My little pet family that doesn't have fins are:

Buddy (husky/blue heeler) who will be 8 in October












Diesel (border collie/pit or lab- think its pit...female) 3 years old












Bulldozer- (PP) I named what I thought was a boy lol she tears the tank up











Turbo- male (PP) He's a bit dingy lol


----------



## ChoclateBetta (Jul 22, 2012)

I have a yellow lab. Love the pets especially the hermit crab. What is turo again.


----------



## speeddemonbk (Sep 30, 2012)

Turbo is a (male) Purple Pincher hermit crab. He is just upside down in the picture lol


----------



## Lizzie the Badger (Jun 12, 2012)

I'm not going to go all hermit crab obsessed on you  But, are you on any hermit crab forums?

All your pets are cute!


----------



## bettafishfinnatic (Mar 18, 2012)

you should visit www.landhermitcrabs.com lol i used to have 4! but 3 of them died and i gave the other one to the queen of crabs to my friend mikayla who had 22 in a 68 gallon tank and i have a golden retriever named sunny you can see her in my albums


----------



## LadyVictorian (Nov 23, 2011)

wow....your husky mix has the most beautiful eyes ever.


----------



## teeneythebetta (Apr 29, 2012)

So cute
I am in love with Buddy what a beautiful dog!


----------



## Destinystar (May 26, 2012)

Buddy is beauty...I have a Corgi blue heeler mix he is awesome I will have to post his picture here soon, his name is Barkley and he has one blue eye and one brown.


----------



## speeddemonbk (Sep 30, 2012)

Everybody loves Buddy lol. He's an attention hog, and he knows how to work those blue eyes...

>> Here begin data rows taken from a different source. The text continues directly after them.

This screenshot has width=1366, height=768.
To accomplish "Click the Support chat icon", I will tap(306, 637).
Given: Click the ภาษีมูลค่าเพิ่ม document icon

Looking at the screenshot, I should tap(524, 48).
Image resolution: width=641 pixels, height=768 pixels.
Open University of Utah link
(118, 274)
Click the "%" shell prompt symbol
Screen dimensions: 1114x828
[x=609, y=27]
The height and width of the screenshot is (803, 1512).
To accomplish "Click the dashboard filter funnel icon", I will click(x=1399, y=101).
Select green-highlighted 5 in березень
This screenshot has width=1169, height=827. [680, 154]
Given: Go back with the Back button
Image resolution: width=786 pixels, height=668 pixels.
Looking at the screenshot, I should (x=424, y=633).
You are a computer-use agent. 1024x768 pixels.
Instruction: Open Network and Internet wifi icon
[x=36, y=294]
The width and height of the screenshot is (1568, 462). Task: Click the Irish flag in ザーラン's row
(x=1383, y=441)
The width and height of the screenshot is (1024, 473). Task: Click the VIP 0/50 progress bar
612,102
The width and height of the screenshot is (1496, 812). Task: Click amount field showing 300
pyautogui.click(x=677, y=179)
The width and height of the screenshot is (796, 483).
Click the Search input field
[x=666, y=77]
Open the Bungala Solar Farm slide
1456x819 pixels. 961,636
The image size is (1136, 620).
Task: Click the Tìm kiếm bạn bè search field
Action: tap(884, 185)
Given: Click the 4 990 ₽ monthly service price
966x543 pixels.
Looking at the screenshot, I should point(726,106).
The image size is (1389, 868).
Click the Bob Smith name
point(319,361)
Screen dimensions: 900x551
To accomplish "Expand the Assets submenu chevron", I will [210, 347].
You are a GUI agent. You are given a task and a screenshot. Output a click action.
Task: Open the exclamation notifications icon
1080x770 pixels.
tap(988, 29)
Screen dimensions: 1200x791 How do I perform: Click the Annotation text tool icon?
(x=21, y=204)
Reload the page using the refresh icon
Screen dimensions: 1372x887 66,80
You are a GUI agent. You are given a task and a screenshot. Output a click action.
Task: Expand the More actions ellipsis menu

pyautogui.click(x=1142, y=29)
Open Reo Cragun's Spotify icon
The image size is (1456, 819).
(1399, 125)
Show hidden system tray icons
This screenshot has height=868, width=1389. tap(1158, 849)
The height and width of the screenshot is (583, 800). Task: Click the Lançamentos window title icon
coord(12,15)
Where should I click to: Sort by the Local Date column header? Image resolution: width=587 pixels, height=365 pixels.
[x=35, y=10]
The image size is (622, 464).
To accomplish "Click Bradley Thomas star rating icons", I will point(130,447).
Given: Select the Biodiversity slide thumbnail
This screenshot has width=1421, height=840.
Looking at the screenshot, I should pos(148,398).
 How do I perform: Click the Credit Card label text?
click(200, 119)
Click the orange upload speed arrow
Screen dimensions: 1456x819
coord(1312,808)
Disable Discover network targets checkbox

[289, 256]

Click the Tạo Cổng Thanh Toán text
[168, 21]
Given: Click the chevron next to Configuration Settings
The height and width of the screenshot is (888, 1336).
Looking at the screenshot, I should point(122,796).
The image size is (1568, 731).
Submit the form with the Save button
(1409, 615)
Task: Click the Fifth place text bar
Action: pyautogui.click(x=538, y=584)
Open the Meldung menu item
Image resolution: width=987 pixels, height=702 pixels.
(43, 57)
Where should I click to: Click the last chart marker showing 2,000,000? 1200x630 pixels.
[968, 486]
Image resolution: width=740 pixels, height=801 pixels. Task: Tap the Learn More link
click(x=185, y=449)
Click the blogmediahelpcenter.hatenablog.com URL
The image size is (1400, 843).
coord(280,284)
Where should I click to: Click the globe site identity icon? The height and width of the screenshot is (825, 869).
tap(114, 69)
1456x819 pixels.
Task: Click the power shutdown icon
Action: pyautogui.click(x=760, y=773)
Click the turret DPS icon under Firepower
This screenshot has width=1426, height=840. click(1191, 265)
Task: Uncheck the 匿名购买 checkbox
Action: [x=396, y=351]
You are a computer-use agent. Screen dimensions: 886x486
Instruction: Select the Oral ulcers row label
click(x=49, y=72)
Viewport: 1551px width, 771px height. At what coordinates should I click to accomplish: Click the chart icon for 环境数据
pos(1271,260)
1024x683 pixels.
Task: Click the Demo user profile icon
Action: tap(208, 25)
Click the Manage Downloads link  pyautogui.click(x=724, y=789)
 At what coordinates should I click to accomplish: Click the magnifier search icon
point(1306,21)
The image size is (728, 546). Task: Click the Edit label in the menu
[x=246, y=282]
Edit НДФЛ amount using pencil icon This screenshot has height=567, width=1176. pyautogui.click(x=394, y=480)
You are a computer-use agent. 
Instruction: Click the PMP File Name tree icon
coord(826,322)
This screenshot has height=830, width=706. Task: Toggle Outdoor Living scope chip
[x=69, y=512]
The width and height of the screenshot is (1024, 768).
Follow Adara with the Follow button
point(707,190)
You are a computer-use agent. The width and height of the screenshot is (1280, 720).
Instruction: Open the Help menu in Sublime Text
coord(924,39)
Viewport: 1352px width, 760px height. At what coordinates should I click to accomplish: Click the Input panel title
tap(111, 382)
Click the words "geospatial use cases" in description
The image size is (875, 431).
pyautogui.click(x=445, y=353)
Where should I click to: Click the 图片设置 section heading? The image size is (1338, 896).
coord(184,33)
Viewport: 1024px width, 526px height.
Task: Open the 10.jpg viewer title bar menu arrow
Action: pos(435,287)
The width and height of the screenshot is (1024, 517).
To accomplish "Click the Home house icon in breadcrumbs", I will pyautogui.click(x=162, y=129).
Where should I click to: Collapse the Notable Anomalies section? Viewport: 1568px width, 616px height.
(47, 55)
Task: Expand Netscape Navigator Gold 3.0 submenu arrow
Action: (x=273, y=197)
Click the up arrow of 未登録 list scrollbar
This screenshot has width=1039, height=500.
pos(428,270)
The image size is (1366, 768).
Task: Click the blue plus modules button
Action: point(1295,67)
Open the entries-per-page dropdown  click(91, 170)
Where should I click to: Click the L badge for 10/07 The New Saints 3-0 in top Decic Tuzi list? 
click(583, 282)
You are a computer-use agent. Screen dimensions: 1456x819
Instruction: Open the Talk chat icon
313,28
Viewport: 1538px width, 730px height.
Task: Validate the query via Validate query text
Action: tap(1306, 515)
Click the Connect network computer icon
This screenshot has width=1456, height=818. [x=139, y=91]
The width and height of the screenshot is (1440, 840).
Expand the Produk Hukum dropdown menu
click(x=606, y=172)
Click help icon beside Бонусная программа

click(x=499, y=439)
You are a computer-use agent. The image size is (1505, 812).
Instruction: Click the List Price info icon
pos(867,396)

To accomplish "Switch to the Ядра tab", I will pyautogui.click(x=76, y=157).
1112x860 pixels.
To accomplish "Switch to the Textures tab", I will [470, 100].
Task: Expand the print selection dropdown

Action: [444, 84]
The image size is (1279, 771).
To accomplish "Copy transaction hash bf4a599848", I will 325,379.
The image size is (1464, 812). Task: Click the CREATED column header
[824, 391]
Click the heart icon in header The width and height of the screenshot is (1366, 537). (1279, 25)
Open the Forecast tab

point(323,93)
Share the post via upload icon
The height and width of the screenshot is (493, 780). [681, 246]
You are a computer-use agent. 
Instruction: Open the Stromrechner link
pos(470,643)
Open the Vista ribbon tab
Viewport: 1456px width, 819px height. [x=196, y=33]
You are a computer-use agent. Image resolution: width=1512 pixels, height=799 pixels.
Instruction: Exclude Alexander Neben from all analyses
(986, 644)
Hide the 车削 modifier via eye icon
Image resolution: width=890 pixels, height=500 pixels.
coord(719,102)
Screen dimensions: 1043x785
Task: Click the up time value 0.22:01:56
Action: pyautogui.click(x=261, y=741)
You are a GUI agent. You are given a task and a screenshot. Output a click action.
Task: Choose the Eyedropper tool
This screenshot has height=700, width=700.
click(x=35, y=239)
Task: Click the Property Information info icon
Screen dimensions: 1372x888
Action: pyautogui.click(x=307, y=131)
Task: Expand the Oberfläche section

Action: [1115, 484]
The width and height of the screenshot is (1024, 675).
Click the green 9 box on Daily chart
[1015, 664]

Yes, I am guilty of being on HCA forums for my hermit crabs. I actually got three more since I posted this...I have to tell myself "No more pets, no more pets" I wanted to take all 20 home cause I fell in love lol.










^ Unnamed really friendly male










^ Chip









^Unnamed unknown gender- this one pinched me and when his claw is bigger than a quarter...it did not feel too pleasant. (Chip -in the side of the pic- makes me laugh, it's like he's giving me the middle finger for taking pics)


----------